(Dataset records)
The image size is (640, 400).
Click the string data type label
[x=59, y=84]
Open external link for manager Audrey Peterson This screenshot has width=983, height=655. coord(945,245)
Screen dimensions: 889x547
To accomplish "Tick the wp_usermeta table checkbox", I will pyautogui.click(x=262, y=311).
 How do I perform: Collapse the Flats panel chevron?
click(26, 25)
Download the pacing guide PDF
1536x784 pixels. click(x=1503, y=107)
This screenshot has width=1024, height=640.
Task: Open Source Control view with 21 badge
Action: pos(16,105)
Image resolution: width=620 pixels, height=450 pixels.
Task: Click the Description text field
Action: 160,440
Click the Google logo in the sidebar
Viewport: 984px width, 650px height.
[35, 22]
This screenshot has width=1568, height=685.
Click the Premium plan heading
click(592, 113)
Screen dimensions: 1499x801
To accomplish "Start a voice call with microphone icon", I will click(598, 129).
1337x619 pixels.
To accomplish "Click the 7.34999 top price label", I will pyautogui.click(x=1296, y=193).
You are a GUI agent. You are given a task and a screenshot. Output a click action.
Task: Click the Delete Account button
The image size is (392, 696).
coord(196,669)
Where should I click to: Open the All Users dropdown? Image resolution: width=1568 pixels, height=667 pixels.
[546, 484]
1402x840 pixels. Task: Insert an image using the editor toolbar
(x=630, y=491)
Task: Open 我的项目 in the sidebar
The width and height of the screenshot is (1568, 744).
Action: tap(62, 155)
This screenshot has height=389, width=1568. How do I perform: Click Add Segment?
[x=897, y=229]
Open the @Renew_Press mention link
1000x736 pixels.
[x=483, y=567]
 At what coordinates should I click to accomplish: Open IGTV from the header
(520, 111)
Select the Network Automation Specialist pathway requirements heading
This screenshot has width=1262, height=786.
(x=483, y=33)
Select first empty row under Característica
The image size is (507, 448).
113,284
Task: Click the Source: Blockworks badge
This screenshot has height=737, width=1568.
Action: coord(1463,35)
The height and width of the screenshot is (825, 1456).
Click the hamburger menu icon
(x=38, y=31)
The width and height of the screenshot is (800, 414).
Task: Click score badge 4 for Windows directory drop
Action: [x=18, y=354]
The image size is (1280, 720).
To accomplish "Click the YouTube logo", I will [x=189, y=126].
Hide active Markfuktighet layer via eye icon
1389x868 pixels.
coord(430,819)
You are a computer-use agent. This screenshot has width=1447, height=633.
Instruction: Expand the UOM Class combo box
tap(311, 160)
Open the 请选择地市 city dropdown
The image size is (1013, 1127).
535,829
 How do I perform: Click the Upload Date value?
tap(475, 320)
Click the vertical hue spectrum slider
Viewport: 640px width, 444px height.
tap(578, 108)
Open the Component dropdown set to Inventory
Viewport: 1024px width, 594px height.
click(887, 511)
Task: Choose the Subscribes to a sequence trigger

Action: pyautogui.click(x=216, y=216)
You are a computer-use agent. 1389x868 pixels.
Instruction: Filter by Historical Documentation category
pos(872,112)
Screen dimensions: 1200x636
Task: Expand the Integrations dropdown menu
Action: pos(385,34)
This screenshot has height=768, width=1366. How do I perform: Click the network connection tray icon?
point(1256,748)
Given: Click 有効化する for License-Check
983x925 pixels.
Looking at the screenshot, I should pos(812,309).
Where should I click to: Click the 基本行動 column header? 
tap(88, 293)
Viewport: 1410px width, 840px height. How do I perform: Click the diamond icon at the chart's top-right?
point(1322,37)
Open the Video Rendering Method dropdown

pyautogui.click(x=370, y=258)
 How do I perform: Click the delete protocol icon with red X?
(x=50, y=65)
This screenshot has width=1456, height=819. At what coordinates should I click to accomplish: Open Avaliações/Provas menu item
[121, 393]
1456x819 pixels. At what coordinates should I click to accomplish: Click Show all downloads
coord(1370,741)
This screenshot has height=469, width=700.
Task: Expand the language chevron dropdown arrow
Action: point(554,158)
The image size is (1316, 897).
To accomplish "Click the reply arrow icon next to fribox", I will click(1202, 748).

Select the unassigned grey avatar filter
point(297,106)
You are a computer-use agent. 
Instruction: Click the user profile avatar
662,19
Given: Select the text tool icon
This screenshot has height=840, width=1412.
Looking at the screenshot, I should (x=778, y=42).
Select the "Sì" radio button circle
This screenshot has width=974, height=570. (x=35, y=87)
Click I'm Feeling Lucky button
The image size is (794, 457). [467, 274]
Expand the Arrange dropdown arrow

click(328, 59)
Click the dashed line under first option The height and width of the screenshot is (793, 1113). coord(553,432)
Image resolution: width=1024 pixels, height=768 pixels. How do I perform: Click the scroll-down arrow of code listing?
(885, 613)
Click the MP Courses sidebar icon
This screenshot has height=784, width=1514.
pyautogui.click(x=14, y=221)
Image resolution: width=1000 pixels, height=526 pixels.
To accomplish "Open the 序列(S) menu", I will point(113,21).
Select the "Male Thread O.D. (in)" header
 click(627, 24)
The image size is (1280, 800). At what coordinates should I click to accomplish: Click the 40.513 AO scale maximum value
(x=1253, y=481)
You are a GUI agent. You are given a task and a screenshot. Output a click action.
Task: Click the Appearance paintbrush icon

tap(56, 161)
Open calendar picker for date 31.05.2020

### Short exercise
Pick out every line of the material above that contains the string "Instruction", matching case exactly, and copy each one in full.

### Output below
Instruction: Expand the UOM Class combo box
Instruction: Filter by Historical Documentation category
Instruction: Click the user profile avatar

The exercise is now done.